Michael Fuchs, the deputy parliamentary floor leader for Chancellor Angela Merkel's CDU, criticized Röttgen in this week's edition of SPIEGEL for not reducing subsidies sooner. "The environment minister complete misjudged the situation," he said. "It was a mistake that we did not set an upper limit for the subsidization of solar energy systems."
The parliamentary leaders of the CDU and the FDP sent Röttgen a letter asking him to outline a subsidy concept by Jan. 25. The situation has pitted Philipp Rösler, the Economy Minister and the FDP party chair, against Röttgen. Rösler favors abandoning the current system of subsidies altogether.
German editorialists examined the issue on Friday.
The business daily Handelsblatt writes:
"The debate over the support for renewable energy has turned into an undignified spectacle. On the one side of the stage is the Environment Minister Norbert Röttgen, and on the other side is the Economy Minister Philipp Rösler. If they continue to keep up this act in the future, then the planned energy transition will break down. A joint effort from both sides is desperately needed."
"[Röttgen] is doing everything he can to give the companies prospects for growth. At the same time, he is trying to give the impression that he wants to put pressure on the solar industry so that costs don't explode. Presumably, with these goals in mind, he met with representatives of the solar industry yesterday. In doing so, he wants to look for solutions by studying the driving costs of the past few years."

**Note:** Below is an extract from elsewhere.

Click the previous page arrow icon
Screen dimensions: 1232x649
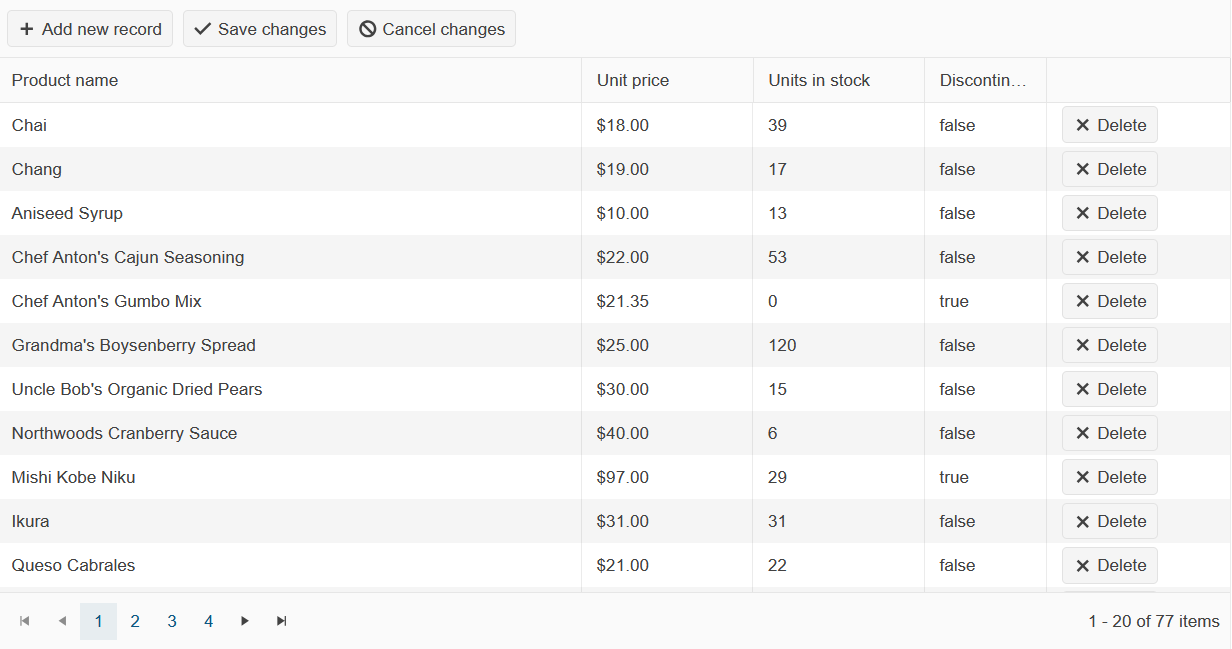(x=62, y=621)
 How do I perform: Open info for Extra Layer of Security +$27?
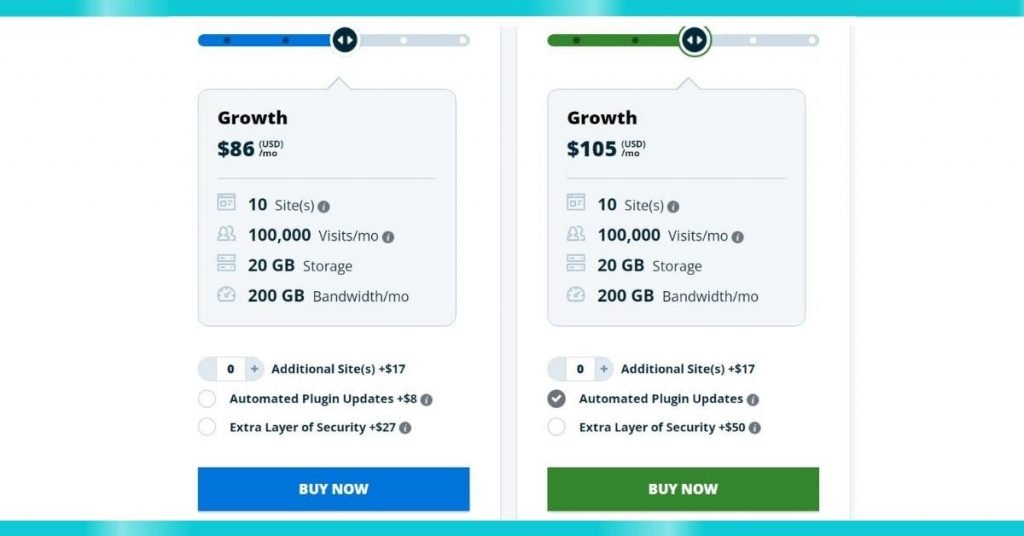[405, 428]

"No one seems interested right now in the decisive question of how much solar power actually makes sense for the energy demands from 2020 to 2030. That is troublesome. Upcoming debates over the expansion of networks and the new construction of power plants and storage facilities is not promising for the tug-of-war over renewable energy. It would be better if the energy transition as an issue were not used simply for political gain."
The conservative daily Die Welt writes:
"The Environment Ministry plans at first to change the payment terms. The solar subsidies should in the future not be lowered in six-month intervals, but in monthly steps. This measure is intended to prevent a rush to buy panels shortly before the date a subsidy reduction is expected."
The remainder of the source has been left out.